Another wonderful place to stay is the award-winning, five star Swan House Bed and Breakfast, which provides elegant accommodation right in the heart of Hastings Old Town. They are also proud of their varied gourmet breakfast menu, the main ingredients of which are sourced locally where possible.

That evening, feeling hungry – and lazy - we decided to jump into a cab for the short ride to Hastings Old Town (but you can walk it in about 25 minutes). This eclectic, interesting area just off the seafront is strewn with antique shops, quirky art galleries, restaurants, bars and second-hand book shops and has even been dubbed 'the new Notting Hill'.

We had a reservation at Latham's Brasserie (63 George Street, Old Town, TN34 7EE; lathamshastings.co.uk), a cosy, modesty priced restaurant (fixed dinner 2 courses is £10.50; 3 courses is £18.95) in the centre of the Old Town with an inviting menu and efficient, friendly service. Sharing a Greek salad to start, I enjoyed the grilled seabass with black pasta, chilli, garlic and seafood for my main course, while hubby chose the excellently cooked fillet steak with pepper sauce.

For a special occasion, or to push the boat out a little (pardon the pun), book a table at St Clements, a modern fish restaurant with an excellent reputation (3 Mercatoria, St Leonards on Sea, TN38 0EB/stclementsrestaurant.co.uk).

George Street on a Friday night is buzzy and lively, and we almost popped into The Dragon Bar, which is related to the trendy Shoreditch institution. However the lure of our hotel room, a cold beer and a DVD seemed an even better idea.

The next morning, we devoured a truly stupendous champagne breakfast in our room (which arrived bang on time), and then headed out to explore Hastings.

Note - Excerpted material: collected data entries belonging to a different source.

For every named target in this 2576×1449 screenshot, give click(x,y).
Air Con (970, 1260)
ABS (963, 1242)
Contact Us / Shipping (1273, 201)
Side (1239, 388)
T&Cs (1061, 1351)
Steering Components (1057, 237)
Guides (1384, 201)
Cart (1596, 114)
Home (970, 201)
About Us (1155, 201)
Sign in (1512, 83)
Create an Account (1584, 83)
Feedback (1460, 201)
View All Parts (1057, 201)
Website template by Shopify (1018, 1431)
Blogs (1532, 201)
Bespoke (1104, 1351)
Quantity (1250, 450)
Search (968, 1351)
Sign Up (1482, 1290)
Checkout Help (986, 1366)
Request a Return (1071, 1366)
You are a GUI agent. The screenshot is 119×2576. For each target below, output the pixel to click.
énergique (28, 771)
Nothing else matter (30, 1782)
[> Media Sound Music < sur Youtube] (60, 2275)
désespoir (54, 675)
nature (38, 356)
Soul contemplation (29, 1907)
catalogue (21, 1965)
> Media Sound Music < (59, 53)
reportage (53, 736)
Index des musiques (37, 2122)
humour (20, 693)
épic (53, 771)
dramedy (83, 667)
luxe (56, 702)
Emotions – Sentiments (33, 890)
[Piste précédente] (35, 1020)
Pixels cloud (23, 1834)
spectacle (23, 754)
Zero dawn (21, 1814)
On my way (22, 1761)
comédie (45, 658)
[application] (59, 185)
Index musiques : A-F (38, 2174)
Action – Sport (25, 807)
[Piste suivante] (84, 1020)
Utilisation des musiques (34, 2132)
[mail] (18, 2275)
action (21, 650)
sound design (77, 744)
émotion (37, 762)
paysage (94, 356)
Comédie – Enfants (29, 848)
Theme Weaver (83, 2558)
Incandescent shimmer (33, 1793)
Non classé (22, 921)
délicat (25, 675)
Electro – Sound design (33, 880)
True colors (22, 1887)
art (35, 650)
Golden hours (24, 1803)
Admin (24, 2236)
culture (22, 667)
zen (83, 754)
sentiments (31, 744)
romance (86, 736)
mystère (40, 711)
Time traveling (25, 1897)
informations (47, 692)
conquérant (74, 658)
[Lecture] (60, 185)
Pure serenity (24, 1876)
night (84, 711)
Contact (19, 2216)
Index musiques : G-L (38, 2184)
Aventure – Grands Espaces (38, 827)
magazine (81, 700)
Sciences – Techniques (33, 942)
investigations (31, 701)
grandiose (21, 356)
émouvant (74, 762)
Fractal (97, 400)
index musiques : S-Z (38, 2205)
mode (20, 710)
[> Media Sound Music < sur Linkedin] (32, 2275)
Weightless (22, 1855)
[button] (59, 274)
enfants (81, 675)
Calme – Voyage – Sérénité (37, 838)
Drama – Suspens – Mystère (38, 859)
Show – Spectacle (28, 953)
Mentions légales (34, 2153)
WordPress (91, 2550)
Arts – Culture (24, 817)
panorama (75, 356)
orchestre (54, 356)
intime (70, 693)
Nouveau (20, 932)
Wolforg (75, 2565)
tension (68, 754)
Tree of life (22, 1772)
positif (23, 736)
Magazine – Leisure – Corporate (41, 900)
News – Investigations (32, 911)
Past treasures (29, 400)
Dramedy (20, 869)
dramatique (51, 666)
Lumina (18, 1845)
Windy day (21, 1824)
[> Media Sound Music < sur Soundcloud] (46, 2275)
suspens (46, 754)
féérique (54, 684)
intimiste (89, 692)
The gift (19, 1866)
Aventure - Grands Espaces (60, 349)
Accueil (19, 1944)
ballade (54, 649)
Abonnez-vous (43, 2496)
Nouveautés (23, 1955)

Following a brisk amble on the long pebbly beach, we rummaged around the second-hand and antique shops in the Old Town and caught the Victorian West Hill Cliff Railway up to Hastings Castle (visit1066country.com) – this is one of the steepest and earliest funicular railways in England and a great way to travel up to the castle.

The 1066 story is told inside a medieval siege tent – along with a handful of other visitors, we learned about the history of Britain's first Norman castle, explored the fascinating ruins and took in the fantastic views across the town and English Channel.

We had to eat lunch on the hop (an M&S sandwich to be precise), however if we'd have had time for a hearty weekend brunch, we would have headed for Pomegranate (50 George Street, Hastings TN34 3EA; pomegranatehastings.co.uk), a characterful restaurant which is open from 10-4pm on Saturday and Sunday serving local, fresh food - anything from eggs benedict and moules to beer battered local fish and chips.

The Mermaid Café (2 Rock-a-Nore Road, Hastings TN4) is also unbeatable for fish and chips: highly regarded by its many loyal customers, you can sit right on the beach with the seagulls and eat your lunch, which has come straight out of the sea in front of you.

Continuing the fishy theme, the Blue Reef Aquarium at the end of Rock-a-Nore Road is a great visit. Spy natural wonders including giant crabs, lobsters, seahorses and poison dart frogs, and stop at the giant ocean tank and underwater walkthrough tunnel for a close encounter with an exotic coral reef and hundreds of colourful fish.

Whatever the weather, Hastings has something to offer, and its laid-back vibe is a definite breath of fresh air.